Hayatı boyunca şiir okuyan hiçbir erkek görmeyen kız kurda vurulmuş.
Yıllarca nefret ve intikam duygularıyla
yetişen kurt, Selvi boyluyu görünce birden değişivermiş. Çıkmalarının üçüncü
gününde kıza evlenme teklif etmiş ve derhal şehre inerek düğün parası biriktirmek
için inşaat işçiliği yapmaya başlamış. İlk önceleri halinden memnunmuş fakat
hava koşulları ağırlaştıkça işinden nefret etmeye başlamış. Kendisine türküleri
arkadaş edinmiş ve çalışırken başlamış söylemeye.
Yine günlerden bir gün, bir yapımcı bu sesi
fark etmiş. Hemen imzayı atmışlar ve bizim kurt ünlü bir simaya dönüşmüş. Tabii
parayı bulunca kızı falan da unutmuş. Bunu duyan Kırmızı Başlıklı Kız çok
sinirlenmiş. Silahını ve bohçasını alıp İstanbul’a gitmeye karar vermiş. Dilinde
İstanbul, o dükkan senin bu kahvehane benim dolaşmış. En son girdiği bir
kahvehanede, "Ağalar, beyler! İstanbul neresi?" diye sorunca olanlar olmuş.
Kahvehane ahalisi hep beraber ayağa kalkıp, "Gösterelim abla." demişler.
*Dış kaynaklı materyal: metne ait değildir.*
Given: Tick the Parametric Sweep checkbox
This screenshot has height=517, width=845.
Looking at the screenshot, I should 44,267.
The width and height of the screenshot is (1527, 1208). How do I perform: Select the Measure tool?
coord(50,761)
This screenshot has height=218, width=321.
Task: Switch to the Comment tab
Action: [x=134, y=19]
Sonra
kızın kafasını kahvehanenin yukarı aşağı açılan penceresinin altına sıkıştırıp
eğlenmişler.
Yakayı paçayı dağıtmış olan zavallı kızcağız son
anda oradan kaçarak bir apartmana sığınmış. Apartmanın merdivenlerinde
otururken dalyan gibi bir yiğit çıkagelmiş. Saçları jöleli, beyaz tişörtlü,
efendi görünümlü bu adam, "Sen de kimsin?" diye sormuş. Kız elindeki fotoğrafı
gösterip, "Ben Zeyno, bu da benim kocam olacak olan hayvan. Onu arıyorum." demiş
ve eklemiş, "Peki ya sen kimsin?" "Ben Mehmet Ali, fakat iş arkadaşlarım Memoli
derler bana."
Hikaye burada bitmiş. Gerisini ne ben bilirim
ne de beyim bilir. Bir söylentiye göre bu masaldan yola çıkılarak bir dizi, bir de film çevrilmiş ama ben görmedim, işitmedim. Hayırlısı.